▶ TASK DIRECTIONS: Select, from the data, each line where "arrow" occurs.

▶ INFORMATION:
────

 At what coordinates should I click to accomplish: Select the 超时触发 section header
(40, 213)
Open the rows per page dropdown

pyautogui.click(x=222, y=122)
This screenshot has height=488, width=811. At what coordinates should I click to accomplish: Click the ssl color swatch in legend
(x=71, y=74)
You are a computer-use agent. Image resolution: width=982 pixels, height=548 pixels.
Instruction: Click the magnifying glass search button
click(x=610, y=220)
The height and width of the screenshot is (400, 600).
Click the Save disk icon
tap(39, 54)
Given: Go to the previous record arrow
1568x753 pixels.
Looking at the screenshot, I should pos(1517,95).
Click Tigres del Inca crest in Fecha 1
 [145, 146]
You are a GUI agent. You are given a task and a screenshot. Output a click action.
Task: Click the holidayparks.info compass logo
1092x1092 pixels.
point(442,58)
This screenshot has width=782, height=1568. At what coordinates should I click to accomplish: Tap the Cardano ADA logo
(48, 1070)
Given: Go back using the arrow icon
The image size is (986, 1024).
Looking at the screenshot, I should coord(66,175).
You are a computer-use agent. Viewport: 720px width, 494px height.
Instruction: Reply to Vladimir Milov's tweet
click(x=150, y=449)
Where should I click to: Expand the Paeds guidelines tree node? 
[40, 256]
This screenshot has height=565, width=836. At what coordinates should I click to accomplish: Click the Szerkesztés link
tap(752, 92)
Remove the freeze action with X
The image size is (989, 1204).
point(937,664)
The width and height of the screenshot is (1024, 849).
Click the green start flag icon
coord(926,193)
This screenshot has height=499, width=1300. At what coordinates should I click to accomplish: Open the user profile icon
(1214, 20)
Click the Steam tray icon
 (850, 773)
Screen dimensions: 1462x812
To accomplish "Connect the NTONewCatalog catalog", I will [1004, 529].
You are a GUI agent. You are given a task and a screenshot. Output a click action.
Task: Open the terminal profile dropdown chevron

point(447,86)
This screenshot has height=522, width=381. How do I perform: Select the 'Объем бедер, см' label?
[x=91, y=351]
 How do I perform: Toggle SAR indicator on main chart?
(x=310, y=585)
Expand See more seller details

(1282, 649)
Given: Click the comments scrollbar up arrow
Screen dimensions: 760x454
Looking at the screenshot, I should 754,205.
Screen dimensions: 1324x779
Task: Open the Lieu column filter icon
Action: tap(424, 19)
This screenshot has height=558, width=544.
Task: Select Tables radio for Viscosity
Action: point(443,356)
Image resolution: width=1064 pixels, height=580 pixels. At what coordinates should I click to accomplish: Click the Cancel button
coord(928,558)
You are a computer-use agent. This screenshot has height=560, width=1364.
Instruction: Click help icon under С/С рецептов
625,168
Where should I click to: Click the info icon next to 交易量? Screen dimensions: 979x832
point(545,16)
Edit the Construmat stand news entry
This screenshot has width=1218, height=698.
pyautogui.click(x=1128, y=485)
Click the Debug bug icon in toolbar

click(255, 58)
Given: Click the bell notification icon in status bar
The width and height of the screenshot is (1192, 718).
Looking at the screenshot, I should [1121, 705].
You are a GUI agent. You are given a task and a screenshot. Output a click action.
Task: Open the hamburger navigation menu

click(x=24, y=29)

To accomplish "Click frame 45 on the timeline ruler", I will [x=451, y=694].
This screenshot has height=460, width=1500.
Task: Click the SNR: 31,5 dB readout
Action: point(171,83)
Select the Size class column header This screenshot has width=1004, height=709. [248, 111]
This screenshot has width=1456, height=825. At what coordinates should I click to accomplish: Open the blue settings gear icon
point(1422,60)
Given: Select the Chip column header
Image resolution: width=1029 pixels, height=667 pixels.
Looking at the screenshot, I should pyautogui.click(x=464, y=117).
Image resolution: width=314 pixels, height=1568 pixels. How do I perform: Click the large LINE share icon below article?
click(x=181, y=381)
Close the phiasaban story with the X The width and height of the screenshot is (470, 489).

────

▶ RESPONSE FOR THIS EXERCISE:
Given: Go to the previous record arrow
Given: Go back using the arrow icon
Given: Click the comments scrollbar up arrow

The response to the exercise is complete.